Het blijft hoe dan ook een interessante kwestie: of en vooral in welke mate politieke collaboratie ook juridisch vervolgd moest worden. Het Belgische antwoord was volmondig ‘ja’, en de meeste argumenten van destijds klinken vandaag nog even geldig als toen. Maar welke straf geeft men bijvoorbeeld aan een hoofdredacteur van een collaboratiekrant? De doodstraf, zoals Degrelles voormalige vriend José Streel overkwam? Streel was een rexist, maar in tegenstelling tot Degrelle zelf een zogenaamde ‘gematigde collaborateur’, die bijdragen leverde voor door de bezetter gecontroleerde media als Radio Bruxelles en Le Soir. Was het echt een zaak van ultieme rechtvaardigheid dat die man voor het vuurpeloton verscheen, op de binnenkoer van de gevangenis van Sint-Gillis waar ook het vonnis tegen Degrelle had moeten worden voltrokken? Had een gevangenisstraf niet volstaan?
Asverstrooiing
In België zou het nog decennia duren voor er enige sang froid optrad als de naam Degrelle viel. Pas in 1973 verklaarde de liberale minister van Justitie Herman Vanderpoorten in de Kamer, bij het zoveelste debat over het censureren van Degrelle: ‘Ik geloof dat in de parlementaire democratie voldoende middelen, energie en kracht aanwezig zijn om klaar en duidelijk te stellen, op gelijk welk ogenblik, welke de waanzin is geweest van bepaalde politieke regimes die wij voor enkele decennia in al hun onglorie hebben moeten meemaken.’ Daarom weigerde Vanderpoorten om de Nederlandse vertaling te verbieden van Ainsi parle Degrelle, een dertiendelige reeks met interviews met de man.

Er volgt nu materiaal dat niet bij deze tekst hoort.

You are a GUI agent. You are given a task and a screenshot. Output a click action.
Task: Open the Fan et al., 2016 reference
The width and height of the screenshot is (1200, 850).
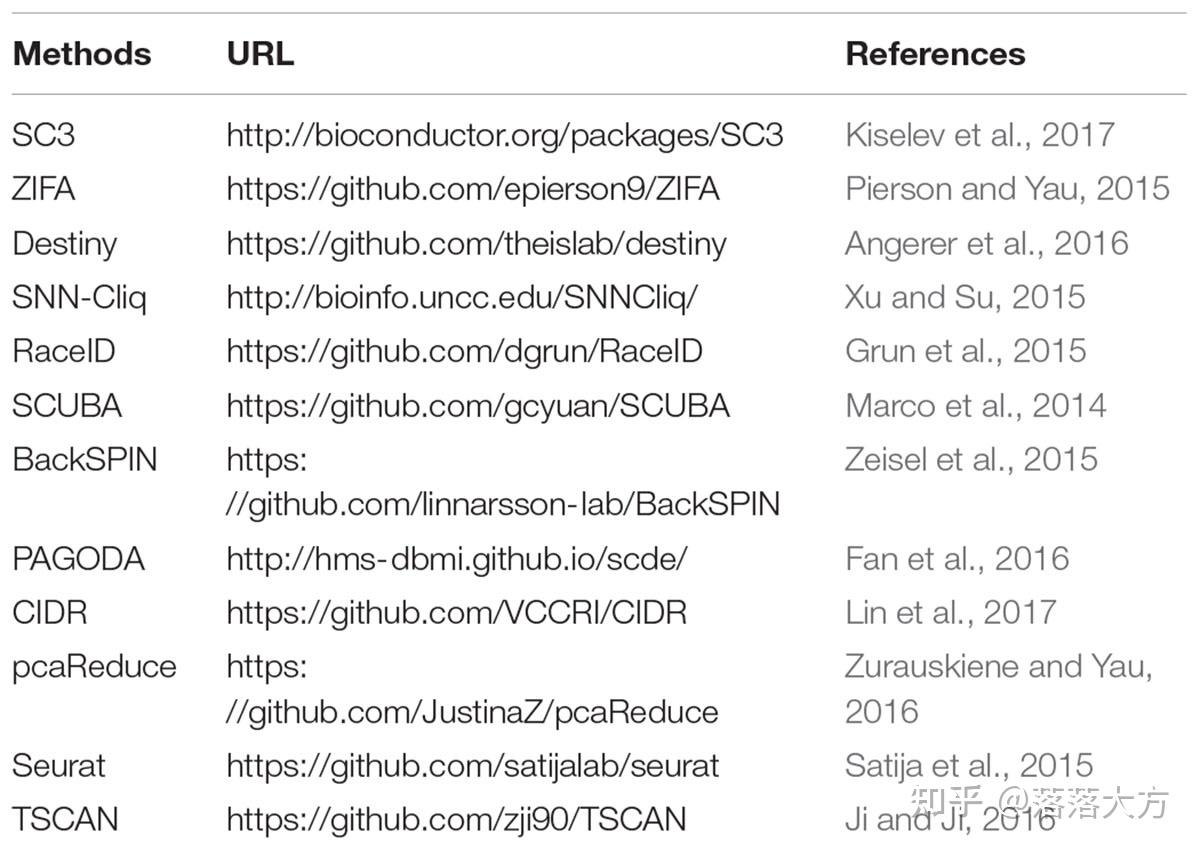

Intussen stonden media uit alle landen haast in de rij bij Degrelle. Op een zeldzame uitzondering als de hardnekkige en goed voorbereide BRT-journalist Maurice De Wilde na, overklaste Degrelle met al zijn ‘dossierkennis’ over zichzelf moeiteloos het gros van zijn interviewers.
Betekenisvol detail: Arthur Vanderpoorten, de vader van de bovenvermelde minister, was in 1945 omgekomen in het concentratiekamp van Bergen-Belsen. Het beste antwoord dat een democratie kan bieden aan wie haar sart en uitdaagt, is misschien wel om in alle omstandigheden vooral democratie te blijven.
Bijna een halve eeuw lang heeft België het probleem-Degrelle proberen aan te pakken door hem op te jagen en te vervolgen. Degrelle werd er ongemeen belangrijk door. Zelfs na Degrelles dood heeft de socialistische minister van Binnenlandse Zaken Louis Tobback gemeend er goed aan te doen om het uitstrooien van zijn asse te verbieden. Tobback wilde zo voorkomen dat die plek een extreemrechts bedevaartsoord zou worden.
Het vervolg laat zich raden. (Een deel van) de asse werd toch verstrooid in België. Dat zou in 2006 gebeurd zijn, in zijn geboortestad Bouillon, waar de Semois meandert rond een heuvel genaamd Le Tombeau du Géant – het Graf van de Reus. Léon Degrelle zou het een voortreffelijke plaats gevonden hebben. Het idee kwam namelijk van hemzelf.